試合終了。言わずもがな、桐皇のトリプルスコアでの勝利。
並んで挨拶する彼らを見ることもなく、私は席を立った。
観客もわらわらと帰り始める。人の間を縫って向かうは選手控え室。どうしても、あいつに会いたかった。
「......」
それはいいけど、バカか私。場所分かんないし。立ち止まって関係者に聞こうかと辺りを見渡す。ジャージ姿の色々な学校の選手がいる。けど、見知らぬ人に話しかけられるタイプじゃないんだよ私は。
早くしないと、あいつらが帰っちゃうかもしれない。うろうろ歩いていると、
「、あれって...!」
すらりとした背に、目立つ金色の髪。記憶に新しいグレーのブレザーで、バスケ会場にいると言えば、彼しか思い当たらない。
人をかき分けながら彼の元へと急ぐ。そんなに親しいわけではないが、今は頼るしかない。
覚悟を決めて、大きく息を吸った。
「黄瀬涼太っ、くんっ!」
喧騒に負けない声で名前を呼ぶ。フルネーム呼び捨てになりかけたのは、見過ごして欲しい。
黄瀬くんは歩みを止めて振り返った。私を視界に捉えると、大きな目を更に大きくして。
「、陽和乃ちゃん?」
わ、覚えててくれたんだ。さすがモデル。
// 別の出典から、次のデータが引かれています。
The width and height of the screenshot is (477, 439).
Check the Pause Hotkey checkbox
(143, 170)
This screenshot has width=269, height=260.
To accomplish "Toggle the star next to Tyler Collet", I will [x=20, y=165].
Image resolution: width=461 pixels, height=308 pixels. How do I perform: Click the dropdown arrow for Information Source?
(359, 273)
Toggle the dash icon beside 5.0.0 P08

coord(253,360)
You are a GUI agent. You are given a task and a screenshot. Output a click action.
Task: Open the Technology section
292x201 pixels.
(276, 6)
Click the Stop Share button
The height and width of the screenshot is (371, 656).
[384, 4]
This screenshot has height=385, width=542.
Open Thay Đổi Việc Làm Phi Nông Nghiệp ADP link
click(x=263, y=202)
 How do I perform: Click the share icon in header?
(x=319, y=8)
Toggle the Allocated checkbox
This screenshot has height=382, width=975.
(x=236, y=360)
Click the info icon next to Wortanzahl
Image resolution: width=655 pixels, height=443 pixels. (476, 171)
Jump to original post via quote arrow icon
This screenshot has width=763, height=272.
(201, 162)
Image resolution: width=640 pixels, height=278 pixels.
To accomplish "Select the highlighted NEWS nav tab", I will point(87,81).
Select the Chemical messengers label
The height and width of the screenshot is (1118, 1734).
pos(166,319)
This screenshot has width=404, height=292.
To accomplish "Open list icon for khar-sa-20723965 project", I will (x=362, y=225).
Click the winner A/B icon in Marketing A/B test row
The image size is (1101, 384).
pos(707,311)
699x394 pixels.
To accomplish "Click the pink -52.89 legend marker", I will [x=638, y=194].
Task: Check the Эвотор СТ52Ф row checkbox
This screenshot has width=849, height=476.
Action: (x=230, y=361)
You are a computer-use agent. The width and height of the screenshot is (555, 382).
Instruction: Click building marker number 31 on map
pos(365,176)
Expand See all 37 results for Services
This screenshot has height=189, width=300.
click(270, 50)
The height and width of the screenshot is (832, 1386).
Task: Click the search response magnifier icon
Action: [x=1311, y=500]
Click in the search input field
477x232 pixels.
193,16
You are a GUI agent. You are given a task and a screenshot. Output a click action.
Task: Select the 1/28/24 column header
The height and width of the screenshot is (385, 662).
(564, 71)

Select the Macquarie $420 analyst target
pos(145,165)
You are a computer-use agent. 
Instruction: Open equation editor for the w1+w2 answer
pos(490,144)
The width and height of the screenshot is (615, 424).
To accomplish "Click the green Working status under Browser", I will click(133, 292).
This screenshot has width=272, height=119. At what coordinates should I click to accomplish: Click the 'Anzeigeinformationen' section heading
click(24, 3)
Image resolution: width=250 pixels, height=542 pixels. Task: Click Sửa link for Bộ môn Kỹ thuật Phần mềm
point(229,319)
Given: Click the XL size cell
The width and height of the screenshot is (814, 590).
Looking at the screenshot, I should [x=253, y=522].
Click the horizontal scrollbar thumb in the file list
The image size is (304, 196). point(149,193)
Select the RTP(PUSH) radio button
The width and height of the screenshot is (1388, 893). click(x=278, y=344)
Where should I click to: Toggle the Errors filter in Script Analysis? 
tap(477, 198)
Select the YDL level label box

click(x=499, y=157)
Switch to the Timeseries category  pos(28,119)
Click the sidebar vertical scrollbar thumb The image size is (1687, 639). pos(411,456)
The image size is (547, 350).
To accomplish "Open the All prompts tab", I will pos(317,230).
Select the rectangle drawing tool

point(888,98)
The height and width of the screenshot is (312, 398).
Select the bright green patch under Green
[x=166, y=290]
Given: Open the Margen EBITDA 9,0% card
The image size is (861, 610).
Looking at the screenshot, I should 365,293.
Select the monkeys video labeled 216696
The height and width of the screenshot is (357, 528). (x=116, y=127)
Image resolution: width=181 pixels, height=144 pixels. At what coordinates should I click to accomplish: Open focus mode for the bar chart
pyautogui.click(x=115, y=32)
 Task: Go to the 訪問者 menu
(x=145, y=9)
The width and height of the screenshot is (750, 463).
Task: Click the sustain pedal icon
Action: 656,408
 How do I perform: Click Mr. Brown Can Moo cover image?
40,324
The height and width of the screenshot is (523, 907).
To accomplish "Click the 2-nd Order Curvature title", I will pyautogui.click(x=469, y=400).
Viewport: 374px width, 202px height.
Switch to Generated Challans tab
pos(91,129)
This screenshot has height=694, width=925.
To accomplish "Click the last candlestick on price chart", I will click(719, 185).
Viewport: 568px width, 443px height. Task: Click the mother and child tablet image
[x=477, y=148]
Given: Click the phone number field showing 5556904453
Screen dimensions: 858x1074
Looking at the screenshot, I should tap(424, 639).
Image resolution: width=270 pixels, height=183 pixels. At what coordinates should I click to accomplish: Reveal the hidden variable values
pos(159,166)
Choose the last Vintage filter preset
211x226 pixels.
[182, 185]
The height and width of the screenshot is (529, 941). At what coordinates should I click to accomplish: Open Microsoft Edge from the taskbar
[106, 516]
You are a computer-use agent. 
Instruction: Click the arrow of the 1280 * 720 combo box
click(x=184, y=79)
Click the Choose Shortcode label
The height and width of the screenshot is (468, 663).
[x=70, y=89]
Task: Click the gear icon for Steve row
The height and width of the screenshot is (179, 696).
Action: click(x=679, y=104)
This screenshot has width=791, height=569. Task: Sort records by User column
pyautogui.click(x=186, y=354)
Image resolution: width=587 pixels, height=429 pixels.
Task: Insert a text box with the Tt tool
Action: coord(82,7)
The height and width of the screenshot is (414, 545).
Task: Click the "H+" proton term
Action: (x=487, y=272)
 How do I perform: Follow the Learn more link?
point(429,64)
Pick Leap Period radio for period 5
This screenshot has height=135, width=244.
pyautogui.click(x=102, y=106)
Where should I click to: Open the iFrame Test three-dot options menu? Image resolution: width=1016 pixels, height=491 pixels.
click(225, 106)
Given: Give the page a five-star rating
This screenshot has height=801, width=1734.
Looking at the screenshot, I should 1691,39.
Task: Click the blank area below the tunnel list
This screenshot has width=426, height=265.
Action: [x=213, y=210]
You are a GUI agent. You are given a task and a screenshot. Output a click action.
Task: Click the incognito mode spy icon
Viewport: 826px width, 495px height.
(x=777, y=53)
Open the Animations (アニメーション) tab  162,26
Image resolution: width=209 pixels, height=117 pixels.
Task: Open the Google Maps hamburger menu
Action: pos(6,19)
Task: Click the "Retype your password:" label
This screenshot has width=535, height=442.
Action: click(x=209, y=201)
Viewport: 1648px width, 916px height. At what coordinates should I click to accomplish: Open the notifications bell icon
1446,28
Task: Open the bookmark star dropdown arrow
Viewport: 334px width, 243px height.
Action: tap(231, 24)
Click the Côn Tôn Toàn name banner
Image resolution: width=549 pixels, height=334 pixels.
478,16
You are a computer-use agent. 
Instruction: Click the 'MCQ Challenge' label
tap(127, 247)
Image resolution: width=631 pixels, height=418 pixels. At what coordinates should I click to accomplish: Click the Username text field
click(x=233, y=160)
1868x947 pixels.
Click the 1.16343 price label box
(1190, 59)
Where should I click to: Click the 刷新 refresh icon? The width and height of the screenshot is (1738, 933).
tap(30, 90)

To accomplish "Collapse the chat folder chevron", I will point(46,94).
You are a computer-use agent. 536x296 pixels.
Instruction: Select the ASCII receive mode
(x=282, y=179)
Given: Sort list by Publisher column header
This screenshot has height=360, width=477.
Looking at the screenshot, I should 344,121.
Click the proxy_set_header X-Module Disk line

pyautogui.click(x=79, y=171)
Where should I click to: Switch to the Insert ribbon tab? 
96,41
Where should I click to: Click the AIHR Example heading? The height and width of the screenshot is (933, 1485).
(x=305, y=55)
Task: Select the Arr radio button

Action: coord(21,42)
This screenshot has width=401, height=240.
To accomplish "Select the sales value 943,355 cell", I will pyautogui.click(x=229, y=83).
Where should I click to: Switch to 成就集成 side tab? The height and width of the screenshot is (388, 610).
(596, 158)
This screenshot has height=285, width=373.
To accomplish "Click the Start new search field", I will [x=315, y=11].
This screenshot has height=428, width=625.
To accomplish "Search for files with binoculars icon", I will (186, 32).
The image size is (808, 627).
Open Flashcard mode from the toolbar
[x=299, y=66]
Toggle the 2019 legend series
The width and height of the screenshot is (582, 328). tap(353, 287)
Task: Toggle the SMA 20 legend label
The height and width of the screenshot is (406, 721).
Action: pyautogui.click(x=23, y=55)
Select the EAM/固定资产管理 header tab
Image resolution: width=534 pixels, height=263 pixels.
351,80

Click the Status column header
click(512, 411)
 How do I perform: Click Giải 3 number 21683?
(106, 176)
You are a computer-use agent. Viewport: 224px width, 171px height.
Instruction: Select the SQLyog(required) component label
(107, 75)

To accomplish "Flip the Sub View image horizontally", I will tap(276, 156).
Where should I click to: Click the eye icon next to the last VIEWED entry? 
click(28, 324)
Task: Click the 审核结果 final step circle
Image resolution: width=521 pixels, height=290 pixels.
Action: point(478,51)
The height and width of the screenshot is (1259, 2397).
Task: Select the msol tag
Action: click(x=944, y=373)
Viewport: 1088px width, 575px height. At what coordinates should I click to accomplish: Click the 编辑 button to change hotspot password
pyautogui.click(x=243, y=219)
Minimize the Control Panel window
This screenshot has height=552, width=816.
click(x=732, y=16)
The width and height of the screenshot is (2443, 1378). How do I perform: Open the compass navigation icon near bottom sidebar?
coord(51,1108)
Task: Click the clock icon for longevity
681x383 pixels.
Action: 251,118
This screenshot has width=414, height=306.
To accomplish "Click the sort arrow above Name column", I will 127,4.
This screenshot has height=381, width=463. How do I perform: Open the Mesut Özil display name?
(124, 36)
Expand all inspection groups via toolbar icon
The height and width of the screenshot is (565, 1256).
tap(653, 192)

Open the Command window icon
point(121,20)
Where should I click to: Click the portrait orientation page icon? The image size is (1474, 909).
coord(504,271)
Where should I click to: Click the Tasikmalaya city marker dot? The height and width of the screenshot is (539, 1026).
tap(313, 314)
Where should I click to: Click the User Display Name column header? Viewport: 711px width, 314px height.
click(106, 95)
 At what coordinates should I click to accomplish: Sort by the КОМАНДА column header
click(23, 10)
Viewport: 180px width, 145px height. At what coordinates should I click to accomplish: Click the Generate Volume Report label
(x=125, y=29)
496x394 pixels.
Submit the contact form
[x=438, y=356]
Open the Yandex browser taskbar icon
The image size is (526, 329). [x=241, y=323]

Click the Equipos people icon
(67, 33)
でも、申し訳ないけど今はそれどころじゃない。
駆け寄って前に立つと、黄瀬くんは久しぶりっスね!と笑顔を作った。
「あの、選手控え室ってどこなのかな?」
「え?」
「青峰、まだそこにいるよね?」
「あー...うん。たぶんいると思う」
「あの、場所教えてもらえませんか?」
だめだ。やっぱり敬語が出てしまう。
「先輩。この子、ちょっと案内してきていいっスか?」
黄瀬くんが隣にいた同じ制服の人に尋ねる。先輩、だったんだ。私がその人を見ると、一瞬合った目をそらされてしまった。
「別にいいけど、ロッカールームは関係者以外入れないぞ」
「あ、そっか。陽和乃ちゃん。その手前まででもいいっスか」
「はい、全然...」
「じゃー行ってきまーす」
陽和乃ちゃんこっち、と歩き出す黄瀬くん。案内してもらうつもりはなかったんだけど。黄瀬くんの先輩にすみません、と小さく頭を下げて、彼の背中を追った。
「観に来てたんスね」
「うん。バスケ好きなんだ」
そう言って、ぎゅっと手に力を込めた。
「青峰っち、相変わらず凄かったっスねー。高校入って更に強さが増したっていうか。あ、もしかして陽和乃ちゃん。青峰っちに一番にお疲れ様って言いたいんスね!いいなあー、そんな彼女。きっと青峰っちも」
「違う」
「...へ?」
思いの外、出た声はかすれていて。
違うよ黄瀬くん。そんな可愛い話じゃない。
「お疲れ様なんて言う必要もないよ。あいつは疲れなんてこれっぽっちも感じてない。私は怒ってるの。青峰に、文句を言いたいの」
「文、句...」
「...あんな試合、観たくなかった」
「陽和乃ちゃん......」
黄瀬くんを横目で見ると、いつもの笑顔はなくて複雑な表情をしていた。
「なんかごめん、なさい」
「いやいや......びっくりしたっスけど」
そりゃそうだよね。黄瀬くんにこんなことを言ってしまったことに、少しの後悔が生まれた。
「でも、安心したっス!」
「え?」
歩みを止めた黄瀬くんの顔を正面から見ると、その顔には笑顔があって。優しげに目を細めた黄瀬くんに少し顔が熱くなった。
「青峰っちが陽和乃ちゃんと出会って良かった。きっと大丈夫っスね、青峰っちは」
「、どういう...?」
話が掴めない。でも、黄瀬くんは満足そうに一人頷いていた。
「此処で待ってれば、青峰っち出てくるはずだから。じゃ、俺行くっスね」
「あ、うん。ありがとうございました!」
「いーえ!ちゃんと言いたいこと、全部ぶつけるんスよ!陽和乃っち!」
歩き去りながら振り返ってそう言い、黄瀬くんは絵になるようなウインクをした。遠くなる背中に思うことはただひとつ。
「(陽和乃っち、って...)」
全部ぶつける、か。
壁に背中を預けて天井を仰ぐ。黄瀬くんが言っていた安心が何なのかは分からないけれど、とにかくこの思いを青峰に伝えよう。
「、お前」
深呼吸をした直後、静かなホールに低い声が響いた。